English Settlement

Paperback

Main Details

Title English Settlement
Authors and Contributors      By (author) D. J. Taylor
Physical Properties
Format:Paperback
Pages:312
Dimensions(mm): Height 234,Width 156
Category/GenreModern and contemporary fiction (post c 1945)
ISBN/Barcode 9781447215738
Audience
General

Publishing Details

Publisher Pan Macmillan
Imprint Macmillan Bello
Publication Date 1 March 2012
Publication Country United Kingdom

Description

Nervously monitored from a twelfth-floor eyrie near Blackfriars, Scott Marshall's world looks as if it's falling apart. It's late 1990 in the City of London, the Iraqis are in Kuwait, the Old Lady's sick (Mrs Thatcher, not the Bank of England) and the wild times are over. The only thing a thirtysomething Anglo-American with a job at KLS, the legendarily predatory management consultants, an eating phobia and some exalted social connections can do is sit tight and weather the storm. Walham Town, the struggling fourth division football side (`We're not one of your glamour clubs') now launched on an unlooked-for cup-run by their megalomaniac chairman, seems a safe bolt-hole. But Walham's shattered finances harbour a nest of deceit and subterfuge. Meanwhile, secretive, anonymous Miranda is steadily rearranging Scott's emotional life, his father's plans to visit have released all kinds of ghosts from their shared past, and his boss's intrigues with a brace of City cronies may or may not rebound to his advantage. As these parallel lines start to converge, Scott's position turns ever less secure. The arrival of Scott's ailing father, with some bizarre ideas on how to spend his vacation, could hardly come at a worse moment. . . Taking place on a pontoon bridge between America and England and supplying an insider's view of how the City works, D. J. Taylor's third novel is a penetrating examination of national identity (on both sides of the Atlantic), missed connections in family life, and the way we behave to the people we love.

Author Biography

D.J. Taylor was born in 1960, went to Norwich School and St John's College, Oxford, and is the author of two acclaimed biographies, Thackery (1999), and Orwell: The Life, which won the Whitbread Biography Prize in 2003. He has written nine novels, the most recent being Derby Day (2011, longisted for the Man Booker Prize), At the Chime of a City Clock (2010), Ask Alice (2009) and Kept: A Victorian Mystery (2006).

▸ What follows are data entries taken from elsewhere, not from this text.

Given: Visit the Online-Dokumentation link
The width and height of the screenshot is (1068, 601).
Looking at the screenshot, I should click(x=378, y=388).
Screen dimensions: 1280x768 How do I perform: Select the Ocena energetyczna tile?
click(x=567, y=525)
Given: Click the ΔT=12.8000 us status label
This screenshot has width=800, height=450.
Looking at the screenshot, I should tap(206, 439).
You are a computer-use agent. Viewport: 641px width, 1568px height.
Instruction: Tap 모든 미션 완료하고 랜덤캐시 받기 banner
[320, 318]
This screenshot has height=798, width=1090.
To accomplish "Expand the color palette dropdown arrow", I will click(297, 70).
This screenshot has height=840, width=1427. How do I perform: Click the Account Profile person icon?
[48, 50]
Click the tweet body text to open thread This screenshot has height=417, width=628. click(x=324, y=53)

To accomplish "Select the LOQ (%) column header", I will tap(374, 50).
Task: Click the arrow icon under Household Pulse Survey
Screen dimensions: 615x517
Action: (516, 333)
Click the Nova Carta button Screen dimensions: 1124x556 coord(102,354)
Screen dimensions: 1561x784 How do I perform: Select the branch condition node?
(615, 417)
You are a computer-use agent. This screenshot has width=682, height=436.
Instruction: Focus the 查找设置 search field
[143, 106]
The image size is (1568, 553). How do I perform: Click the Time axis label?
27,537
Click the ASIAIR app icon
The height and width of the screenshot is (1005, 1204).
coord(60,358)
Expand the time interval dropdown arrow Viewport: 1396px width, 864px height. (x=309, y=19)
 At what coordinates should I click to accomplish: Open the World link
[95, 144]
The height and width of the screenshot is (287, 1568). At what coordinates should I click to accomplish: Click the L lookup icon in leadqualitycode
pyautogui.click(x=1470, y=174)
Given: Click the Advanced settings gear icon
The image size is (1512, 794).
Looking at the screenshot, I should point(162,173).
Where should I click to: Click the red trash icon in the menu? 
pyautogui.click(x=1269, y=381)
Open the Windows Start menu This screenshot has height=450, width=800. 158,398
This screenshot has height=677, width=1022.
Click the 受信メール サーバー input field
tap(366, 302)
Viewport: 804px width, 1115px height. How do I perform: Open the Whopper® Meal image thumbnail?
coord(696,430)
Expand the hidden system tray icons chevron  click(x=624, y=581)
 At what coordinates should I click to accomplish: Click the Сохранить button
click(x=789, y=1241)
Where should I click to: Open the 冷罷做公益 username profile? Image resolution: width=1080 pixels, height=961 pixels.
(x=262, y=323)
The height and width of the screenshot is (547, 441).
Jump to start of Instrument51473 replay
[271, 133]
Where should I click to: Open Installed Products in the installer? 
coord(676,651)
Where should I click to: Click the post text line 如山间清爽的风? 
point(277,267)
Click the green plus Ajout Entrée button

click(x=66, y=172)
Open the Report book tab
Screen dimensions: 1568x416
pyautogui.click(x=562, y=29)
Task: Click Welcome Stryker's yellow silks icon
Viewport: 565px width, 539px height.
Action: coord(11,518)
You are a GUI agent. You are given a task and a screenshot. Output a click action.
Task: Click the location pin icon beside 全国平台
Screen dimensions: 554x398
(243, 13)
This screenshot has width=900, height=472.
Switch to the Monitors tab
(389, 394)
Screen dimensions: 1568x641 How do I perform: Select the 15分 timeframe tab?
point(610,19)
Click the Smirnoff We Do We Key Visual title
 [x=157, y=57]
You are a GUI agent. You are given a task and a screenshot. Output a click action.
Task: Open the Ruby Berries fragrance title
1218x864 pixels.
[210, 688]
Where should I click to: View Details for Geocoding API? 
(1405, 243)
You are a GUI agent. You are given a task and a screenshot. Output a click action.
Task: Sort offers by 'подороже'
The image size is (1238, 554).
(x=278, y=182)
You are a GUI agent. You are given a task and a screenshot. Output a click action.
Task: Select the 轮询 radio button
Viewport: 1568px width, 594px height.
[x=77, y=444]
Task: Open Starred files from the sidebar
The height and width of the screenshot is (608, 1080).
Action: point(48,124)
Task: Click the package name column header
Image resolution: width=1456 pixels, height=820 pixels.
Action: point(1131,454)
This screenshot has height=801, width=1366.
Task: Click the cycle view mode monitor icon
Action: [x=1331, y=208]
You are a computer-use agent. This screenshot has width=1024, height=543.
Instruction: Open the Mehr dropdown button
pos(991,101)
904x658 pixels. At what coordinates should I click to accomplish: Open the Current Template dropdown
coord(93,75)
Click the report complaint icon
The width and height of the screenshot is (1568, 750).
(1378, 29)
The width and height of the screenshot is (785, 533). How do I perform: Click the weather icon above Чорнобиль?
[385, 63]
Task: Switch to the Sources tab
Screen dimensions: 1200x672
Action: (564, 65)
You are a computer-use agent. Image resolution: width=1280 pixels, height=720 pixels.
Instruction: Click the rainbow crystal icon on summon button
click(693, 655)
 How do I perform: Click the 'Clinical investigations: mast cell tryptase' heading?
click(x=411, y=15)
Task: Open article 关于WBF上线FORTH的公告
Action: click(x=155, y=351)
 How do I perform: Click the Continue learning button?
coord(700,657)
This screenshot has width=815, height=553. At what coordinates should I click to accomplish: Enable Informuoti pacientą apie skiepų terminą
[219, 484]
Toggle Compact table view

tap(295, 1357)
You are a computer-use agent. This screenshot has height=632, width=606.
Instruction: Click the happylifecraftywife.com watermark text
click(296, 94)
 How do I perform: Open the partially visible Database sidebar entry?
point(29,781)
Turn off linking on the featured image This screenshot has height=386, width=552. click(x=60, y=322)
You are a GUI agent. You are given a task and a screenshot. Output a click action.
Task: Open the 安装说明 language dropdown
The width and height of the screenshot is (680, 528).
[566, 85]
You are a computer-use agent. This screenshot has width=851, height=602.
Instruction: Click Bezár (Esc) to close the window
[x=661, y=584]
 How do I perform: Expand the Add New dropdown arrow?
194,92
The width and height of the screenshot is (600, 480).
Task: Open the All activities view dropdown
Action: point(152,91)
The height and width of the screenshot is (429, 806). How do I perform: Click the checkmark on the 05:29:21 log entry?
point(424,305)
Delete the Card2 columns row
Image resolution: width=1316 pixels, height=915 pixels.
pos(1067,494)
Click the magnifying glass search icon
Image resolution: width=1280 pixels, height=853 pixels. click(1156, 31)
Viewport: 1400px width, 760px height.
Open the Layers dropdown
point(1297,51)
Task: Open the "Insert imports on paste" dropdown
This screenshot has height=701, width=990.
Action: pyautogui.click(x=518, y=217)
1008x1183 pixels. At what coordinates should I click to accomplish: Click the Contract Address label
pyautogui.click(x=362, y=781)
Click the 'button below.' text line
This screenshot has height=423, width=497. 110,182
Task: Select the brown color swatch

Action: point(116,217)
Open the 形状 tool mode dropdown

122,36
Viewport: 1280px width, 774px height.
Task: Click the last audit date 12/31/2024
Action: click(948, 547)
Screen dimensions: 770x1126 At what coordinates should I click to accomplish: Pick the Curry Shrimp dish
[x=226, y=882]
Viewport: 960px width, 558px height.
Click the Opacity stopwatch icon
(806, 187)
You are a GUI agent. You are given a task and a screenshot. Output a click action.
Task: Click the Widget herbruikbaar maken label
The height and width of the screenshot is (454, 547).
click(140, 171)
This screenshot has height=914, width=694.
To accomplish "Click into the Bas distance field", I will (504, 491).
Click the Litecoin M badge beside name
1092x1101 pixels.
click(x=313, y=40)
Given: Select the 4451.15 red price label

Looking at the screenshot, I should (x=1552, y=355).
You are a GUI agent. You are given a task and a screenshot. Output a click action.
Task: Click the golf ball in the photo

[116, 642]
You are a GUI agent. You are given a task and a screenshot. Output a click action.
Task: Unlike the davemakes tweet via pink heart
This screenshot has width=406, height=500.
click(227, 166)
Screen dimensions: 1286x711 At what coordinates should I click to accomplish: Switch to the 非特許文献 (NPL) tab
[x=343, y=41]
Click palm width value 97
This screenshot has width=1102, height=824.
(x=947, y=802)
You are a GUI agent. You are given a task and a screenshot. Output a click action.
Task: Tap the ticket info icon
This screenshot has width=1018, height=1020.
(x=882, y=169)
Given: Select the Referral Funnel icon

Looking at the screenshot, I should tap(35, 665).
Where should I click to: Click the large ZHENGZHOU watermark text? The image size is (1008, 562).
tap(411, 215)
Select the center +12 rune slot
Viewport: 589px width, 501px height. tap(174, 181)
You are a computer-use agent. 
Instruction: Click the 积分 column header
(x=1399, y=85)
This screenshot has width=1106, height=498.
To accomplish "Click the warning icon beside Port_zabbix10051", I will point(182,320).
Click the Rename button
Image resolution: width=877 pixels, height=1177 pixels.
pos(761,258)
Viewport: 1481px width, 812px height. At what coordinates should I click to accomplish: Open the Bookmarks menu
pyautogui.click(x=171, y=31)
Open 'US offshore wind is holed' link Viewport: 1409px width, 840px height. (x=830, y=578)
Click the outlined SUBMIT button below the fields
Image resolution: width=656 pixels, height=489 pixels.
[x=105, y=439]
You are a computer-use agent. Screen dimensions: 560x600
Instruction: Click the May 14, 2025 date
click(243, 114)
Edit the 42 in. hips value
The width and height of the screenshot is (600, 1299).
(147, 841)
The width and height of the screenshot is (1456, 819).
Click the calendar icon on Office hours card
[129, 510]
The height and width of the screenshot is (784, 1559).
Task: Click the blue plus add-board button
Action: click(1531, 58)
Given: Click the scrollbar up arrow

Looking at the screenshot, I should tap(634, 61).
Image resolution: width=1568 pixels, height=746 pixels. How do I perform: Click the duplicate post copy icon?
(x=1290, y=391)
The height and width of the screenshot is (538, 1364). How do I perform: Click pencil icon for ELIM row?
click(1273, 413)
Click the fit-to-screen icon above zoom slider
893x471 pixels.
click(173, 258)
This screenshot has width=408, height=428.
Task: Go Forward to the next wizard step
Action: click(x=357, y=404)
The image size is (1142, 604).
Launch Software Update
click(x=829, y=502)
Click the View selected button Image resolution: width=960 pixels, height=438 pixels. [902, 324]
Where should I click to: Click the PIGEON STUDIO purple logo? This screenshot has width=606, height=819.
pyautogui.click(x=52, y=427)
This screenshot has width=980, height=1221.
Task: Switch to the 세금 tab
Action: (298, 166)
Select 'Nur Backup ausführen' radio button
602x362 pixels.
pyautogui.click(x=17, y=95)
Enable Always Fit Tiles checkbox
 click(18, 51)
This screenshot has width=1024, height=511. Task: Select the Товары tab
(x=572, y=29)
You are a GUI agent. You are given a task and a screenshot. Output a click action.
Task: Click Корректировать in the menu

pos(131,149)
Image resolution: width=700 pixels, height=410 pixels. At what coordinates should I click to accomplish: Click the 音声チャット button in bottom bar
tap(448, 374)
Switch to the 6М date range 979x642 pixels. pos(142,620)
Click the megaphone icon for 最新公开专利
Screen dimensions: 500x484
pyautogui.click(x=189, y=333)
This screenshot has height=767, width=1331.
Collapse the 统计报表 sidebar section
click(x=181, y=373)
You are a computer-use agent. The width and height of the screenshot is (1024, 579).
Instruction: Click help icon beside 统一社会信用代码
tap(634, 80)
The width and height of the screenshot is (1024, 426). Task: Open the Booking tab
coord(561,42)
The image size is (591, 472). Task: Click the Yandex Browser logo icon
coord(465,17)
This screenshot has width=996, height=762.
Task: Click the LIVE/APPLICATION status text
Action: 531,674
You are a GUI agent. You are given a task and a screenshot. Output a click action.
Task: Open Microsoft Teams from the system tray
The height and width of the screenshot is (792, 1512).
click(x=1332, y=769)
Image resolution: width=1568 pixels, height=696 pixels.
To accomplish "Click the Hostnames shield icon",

David is also well known as a critic and reviewer, and his other books include A Vain Conceit: British Fiction in the 1980s (1989) and After the War: the Novel and England since 1945 (1993). His journalism appears in the Independent and the Independent on Sunday, the Guardian, the Tablet, the Spectator, the New Statesman and, anonymously, in Private Eye. He is married to the novelist Rachel Hore. They have three sons and live in Norwich, UK.